Required task:
Copy all of the data below line for line, changing nothing.
━━━ Records for the exercise ━━━
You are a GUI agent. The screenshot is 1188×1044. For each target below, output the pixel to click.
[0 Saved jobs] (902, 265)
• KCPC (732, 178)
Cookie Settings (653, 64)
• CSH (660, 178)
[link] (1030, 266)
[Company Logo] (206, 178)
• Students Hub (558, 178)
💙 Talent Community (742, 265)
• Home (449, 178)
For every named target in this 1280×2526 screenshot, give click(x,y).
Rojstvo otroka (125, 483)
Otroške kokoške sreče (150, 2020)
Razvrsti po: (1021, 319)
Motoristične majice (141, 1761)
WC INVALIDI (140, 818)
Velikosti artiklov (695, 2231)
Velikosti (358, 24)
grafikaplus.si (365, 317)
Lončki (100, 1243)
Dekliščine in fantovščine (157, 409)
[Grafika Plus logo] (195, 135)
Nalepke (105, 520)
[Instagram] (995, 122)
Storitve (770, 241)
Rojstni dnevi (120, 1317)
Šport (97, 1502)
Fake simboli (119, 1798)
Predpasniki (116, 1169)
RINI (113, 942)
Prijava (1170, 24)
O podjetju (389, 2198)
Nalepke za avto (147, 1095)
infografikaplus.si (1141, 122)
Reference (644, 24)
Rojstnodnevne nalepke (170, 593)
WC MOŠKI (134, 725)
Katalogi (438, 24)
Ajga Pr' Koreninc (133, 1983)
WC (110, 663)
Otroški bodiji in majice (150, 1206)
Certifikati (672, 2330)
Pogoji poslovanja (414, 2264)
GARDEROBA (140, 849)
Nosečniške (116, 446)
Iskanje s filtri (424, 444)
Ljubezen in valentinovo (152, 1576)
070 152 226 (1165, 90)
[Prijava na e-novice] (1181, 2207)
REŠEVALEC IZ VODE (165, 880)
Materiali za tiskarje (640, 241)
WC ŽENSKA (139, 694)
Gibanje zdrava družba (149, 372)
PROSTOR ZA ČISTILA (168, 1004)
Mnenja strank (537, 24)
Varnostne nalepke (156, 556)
━━━
Result below:
You are a GUI agent. The screenshot is 1188×1044. For each target below, output the pixel to click.
[0 Saved jobs] (902, 265)
• KCPC (732, 178)
Cookie Settings (653, 64)
• CSH (660, 178)
[link] (1030, 266)
[Company Logo] (206, 178)
• Students Hub (558, 178)
💙 Talent Community (742, 265)
• Home (449, 178)
For every named target in this 1280×2526 screenshot, give click(x,y).
Rojstvo otroka (125, 483)
Otroške kokoške sreče (150, 2020)
Razvrsti po: (1021, 319)
Motoristične majice (141, 1761)
WC INVALIDI (140, 818)
Velikosti artiklov (695, 2231)
Velikosti (358, 24)
grafikaplus.si (365, 317)
Lončki (100, 1243)
Dekliščine in fantovščine (157, 409)
[Grafika Plus logo] (195, 135)
Nalepke (105, 520)
[Instagram] (995, 122)
Storitve (770, 241)
Rojstni dnevi (120, 1317)
Šport (97, 1502)
Fake simboli (119, 1798)
Predpasniki (116, 1169)
RINI (113, 942)
Prijava (1170, 24)
O podjetju (389, 2198)
Nalepke za avto (147, 1095)
infografikaplus.si (1141, 122)
Reference (644, 24)
Rojstnodnevne nalepke (170, 593)
WC MOŠKI (134, 725)
Katalogi (438, 24)
Ajga Pr' Koreninc (133, 1983)
WC (110, 663)
Otroški bodiji in majice (150, 1206)
Certifikati (672, 2330)
Pogoji poslovanja (414, 2264)
GARDEROBA (140, 849)
Nosečniške (116, 446)
Iskanje s filtri (424, 444)
Ljubezen in valentinovo (152, 1576)
070 152 226 (1165, 90)
[Prijava na e-novice] (1181, 2207)
REŠEVALEC IZ VODE (165, 880)
Materiali za tiskarje (640, 241)
WC ŽENSKA (139, 694)
Gibanje zdrava družba (149, 372)
PROSTOR ZA ČISTILA (168, 1004)
Mnenja strank (537, 24)
Varnostne nalepke (156, 556)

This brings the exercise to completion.